Data analysts were tasked with analyzing Amazon reviews written by members of the paid Amazon Vine program. The Amazon Vine program is a service that allows manufacturers and publishers to receive reviews for their products. Companies pay a small fee to Amazon and provide products to Amazon Vine members, who are then required to publish a review.
Data from Amazon's Lawn and Garden department was analyzed to determine if having a paid Vine review makes a difference in the percentage of 5-star reviews. The Extract, Transform, and Load (ETL) process was used on the Amazon Lawn and Garden dataset. An AWS RDS database was create and the Lawn and Garden dataset was uploaded into an S3 bucket. pgAdmin was utilized to connect to AWS, and pySpark and postgreSQL were used against the data set to create four separate DataFrames to match the table schema in pgAdmin. The transformed data was then uploaded into AWS RDS.
- AWS
- RDS
- S3
- Python
- pySpark
- Pandas
- Google Colaboratory
- Jupyter Notebook
- pgAdmin
- Data
The Vine table was exported from pgAdmin and Python Pandas was used against the data. The Vine table contained 1,048,575 rows of data.

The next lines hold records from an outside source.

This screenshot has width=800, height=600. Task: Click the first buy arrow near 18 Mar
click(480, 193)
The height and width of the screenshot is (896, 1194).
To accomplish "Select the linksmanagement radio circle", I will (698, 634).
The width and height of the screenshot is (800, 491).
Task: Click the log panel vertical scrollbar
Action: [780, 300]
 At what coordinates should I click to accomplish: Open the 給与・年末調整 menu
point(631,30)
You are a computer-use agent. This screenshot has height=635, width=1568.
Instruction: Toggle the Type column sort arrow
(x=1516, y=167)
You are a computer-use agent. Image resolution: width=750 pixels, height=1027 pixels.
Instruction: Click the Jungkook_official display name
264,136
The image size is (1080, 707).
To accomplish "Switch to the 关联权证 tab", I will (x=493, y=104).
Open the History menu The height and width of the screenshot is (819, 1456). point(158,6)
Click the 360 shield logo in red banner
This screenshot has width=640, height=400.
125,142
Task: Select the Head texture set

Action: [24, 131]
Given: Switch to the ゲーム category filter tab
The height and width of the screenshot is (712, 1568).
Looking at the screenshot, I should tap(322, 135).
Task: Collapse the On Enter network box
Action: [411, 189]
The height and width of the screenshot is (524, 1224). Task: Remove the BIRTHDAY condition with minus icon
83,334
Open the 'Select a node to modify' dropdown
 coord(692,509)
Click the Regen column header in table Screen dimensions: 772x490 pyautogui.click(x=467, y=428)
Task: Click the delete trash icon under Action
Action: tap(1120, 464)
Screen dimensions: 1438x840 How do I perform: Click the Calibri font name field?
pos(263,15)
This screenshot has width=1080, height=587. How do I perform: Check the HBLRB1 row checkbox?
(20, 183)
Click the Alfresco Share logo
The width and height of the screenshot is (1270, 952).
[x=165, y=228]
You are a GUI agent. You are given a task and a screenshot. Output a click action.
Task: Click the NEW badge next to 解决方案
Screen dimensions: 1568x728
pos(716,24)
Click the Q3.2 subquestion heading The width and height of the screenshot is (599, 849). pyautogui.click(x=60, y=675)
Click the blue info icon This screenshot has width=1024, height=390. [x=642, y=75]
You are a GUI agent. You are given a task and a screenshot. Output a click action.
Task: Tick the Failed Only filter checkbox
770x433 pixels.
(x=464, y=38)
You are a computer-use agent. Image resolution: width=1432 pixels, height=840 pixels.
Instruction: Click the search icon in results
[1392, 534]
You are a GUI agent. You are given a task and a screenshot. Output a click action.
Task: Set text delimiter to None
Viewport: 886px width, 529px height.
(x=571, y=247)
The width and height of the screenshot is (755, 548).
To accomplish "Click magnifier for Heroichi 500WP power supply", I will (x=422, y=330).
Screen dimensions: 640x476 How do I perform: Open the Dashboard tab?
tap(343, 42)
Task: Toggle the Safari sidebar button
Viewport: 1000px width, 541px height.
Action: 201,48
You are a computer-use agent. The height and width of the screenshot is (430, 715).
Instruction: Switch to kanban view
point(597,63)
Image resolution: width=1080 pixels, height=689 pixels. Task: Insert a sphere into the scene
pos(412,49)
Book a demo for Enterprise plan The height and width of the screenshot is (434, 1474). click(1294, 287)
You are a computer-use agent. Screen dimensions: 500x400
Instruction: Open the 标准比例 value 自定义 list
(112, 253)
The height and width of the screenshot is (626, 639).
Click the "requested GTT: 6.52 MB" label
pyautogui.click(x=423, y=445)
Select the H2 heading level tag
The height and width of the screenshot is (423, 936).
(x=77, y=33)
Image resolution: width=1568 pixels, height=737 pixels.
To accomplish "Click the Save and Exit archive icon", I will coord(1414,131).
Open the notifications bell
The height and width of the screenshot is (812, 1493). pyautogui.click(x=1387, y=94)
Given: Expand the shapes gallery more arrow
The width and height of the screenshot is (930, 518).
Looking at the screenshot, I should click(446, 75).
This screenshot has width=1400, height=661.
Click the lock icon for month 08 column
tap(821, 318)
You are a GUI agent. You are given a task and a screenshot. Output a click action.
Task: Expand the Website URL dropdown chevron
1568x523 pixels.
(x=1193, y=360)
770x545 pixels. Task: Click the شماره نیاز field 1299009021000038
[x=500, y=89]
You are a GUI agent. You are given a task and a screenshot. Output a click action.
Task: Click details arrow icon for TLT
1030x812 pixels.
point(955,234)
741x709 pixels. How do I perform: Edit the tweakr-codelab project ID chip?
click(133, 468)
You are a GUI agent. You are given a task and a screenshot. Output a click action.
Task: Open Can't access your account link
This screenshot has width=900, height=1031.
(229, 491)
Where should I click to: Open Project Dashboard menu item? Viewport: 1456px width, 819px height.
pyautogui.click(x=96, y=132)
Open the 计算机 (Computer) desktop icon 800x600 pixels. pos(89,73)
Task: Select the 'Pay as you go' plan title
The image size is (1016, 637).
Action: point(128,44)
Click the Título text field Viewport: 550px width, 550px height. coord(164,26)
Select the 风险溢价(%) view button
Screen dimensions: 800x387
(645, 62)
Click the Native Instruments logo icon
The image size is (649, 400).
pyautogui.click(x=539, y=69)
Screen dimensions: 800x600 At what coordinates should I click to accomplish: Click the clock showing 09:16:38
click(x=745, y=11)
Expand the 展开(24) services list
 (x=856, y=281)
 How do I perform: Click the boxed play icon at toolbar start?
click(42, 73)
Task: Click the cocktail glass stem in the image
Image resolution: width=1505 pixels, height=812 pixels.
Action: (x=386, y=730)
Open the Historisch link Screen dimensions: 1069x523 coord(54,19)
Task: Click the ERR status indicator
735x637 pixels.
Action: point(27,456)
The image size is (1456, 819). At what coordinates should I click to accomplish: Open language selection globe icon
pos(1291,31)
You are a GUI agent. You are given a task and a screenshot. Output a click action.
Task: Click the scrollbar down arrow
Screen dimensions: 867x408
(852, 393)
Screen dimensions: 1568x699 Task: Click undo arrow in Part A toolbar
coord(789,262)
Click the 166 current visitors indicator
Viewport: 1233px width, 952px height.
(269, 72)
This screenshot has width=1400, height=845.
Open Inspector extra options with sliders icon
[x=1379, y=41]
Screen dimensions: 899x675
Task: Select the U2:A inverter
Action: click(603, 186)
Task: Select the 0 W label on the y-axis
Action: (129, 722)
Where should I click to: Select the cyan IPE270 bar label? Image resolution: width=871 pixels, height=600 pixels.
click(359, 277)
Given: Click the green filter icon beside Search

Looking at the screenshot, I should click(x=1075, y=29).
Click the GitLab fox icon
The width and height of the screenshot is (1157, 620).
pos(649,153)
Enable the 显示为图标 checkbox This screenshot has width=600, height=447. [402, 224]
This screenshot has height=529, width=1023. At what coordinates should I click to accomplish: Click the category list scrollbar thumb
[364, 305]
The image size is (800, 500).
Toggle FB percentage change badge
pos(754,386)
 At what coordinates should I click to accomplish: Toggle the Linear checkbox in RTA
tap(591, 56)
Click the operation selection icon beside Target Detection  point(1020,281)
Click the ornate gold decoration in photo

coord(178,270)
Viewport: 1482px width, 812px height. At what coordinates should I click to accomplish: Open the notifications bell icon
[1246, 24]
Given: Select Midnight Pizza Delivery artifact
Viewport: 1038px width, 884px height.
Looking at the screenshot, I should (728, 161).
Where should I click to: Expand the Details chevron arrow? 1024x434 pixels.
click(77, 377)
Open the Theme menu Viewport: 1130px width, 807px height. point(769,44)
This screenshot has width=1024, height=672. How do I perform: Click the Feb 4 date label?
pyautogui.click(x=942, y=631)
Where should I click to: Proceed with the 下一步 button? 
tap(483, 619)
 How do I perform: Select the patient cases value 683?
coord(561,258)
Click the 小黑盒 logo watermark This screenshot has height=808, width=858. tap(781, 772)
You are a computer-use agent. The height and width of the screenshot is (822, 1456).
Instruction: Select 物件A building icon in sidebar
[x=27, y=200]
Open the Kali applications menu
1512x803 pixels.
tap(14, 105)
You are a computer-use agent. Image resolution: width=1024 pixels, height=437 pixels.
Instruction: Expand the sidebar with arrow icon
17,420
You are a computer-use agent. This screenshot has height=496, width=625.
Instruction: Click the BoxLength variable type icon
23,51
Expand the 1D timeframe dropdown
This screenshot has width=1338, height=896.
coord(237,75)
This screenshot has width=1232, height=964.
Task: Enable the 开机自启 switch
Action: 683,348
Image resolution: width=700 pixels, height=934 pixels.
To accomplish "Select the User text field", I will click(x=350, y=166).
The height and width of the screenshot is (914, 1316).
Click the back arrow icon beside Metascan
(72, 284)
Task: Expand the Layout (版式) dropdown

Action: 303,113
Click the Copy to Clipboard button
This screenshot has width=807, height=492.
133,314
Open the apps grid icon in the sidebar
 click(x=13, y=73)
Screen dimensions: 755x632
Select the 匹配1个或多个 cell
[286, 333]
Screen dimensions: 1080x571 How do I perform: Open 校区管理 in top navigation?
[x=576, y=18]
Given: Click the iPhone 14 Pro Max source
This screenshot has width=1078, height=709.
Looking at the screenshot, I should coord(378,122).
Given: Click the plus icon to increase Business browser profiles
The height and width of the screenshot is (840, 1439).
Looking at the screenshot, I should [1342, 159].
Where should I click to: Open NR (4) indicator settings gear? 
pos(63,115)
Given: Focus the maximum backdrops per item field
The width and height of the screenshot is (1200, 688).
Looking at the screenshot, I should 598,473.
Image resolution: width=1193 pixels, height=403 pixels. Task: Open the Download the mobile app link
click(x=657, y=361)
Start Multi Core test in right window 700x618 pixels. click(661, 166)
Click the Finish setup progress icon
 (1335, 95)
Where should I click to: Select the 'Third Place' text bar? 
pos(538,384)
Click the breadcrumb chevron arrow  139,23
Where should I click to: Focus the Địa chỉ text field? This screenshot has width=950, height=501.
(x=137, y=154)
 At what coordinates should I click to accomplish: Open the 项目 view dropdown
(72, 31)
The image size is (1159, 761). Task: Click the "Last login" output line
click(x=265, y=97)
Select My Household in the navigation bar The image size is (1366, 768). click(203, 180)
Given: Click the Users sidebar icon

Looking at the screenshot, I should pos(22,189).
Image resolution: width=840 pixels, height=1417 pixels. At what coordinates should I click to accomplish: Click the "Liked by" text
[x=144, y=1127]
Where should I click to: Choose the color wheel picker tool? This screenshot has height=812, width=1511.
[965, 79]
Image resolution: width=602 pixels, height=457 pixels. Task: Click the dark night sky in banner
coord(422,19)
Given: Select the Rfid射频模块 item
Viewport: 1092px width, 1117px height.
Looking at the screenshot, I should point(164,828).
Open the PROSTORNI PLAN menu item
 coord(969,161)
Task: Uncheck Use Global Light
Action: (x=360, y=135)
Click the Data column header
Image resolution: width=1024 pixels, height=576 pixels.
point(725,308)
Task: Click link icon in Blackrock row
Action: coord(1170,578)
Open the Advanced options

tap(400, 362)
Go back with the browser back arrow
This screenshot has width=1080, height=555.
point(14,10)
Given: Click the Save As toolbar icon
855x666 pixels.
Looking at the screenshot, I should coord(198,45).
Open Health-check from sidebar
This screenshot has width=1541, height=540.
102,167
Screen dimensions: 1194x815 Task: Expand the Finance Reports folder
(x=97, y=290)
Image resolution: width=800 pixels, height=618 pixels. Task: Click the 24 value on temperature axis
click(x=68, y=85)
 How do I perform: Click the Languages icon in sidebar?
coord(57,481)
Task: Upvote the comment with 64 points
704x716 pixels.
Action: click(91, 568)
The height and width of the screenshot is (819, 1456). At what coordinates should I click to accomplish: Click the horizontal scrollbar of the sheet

The Vine table data was transformed to show only reviews where there were 20 or more reviews for the product. This new Pandas DataFrame reduced the dataset to 8,488 rows of Lawn and Garden Amazon reviews.
This data set was further reduced to show only rows where helpful_votes was greater than or equal to 50% of helpful_votes divided by total_votes. This gave 7,801 rows. The parameters used against the Vine table resulted in a 99% reduction in data.
Two new Pandas DataFramse were created to retrieve all rows where the review was part of the Vine program and to retrieve all rows where the review was not part of the Vine program. This resulted in 91 paid reviews and 7,710 unpaid reviews.
Paid Reviews | Unpaid Reviews |
---|---|
Of the paid Vine reviews, only 43 were 5-star reviews. Out of the unpaid reviews, 4,040 were 5-star reviews.
Paid 5-Star Reviews | Unpaid 5-Star Reviews |
---|---|
Paid Vine 5-star reviews accounted for 47.25% of the data, whereas 52.4% were unpaid 5-star reviews.
% of Paid 5-Star Reviews | % of Unpaid 5-Star Reviews |
---|---|
Based on analysis of the sample selected from the Amazon Lawn and Garden reviews, Vine reviews did not appear to affect 5-star reviews. There were slightly more 5-star reviews from unpaid reviews.
Additional analysis should be conducted against multiple Amazon review datasets, with the same parameters that were used against the Lawn and Garden dataset. Other datasets could show that Vine reviews are more likely to give 5-star product reviews. It would also be interesting to determine if male or female are more likely to leave a review in general versus how likely are they to leave a 5-star review as a Vine member or unpaid reviews.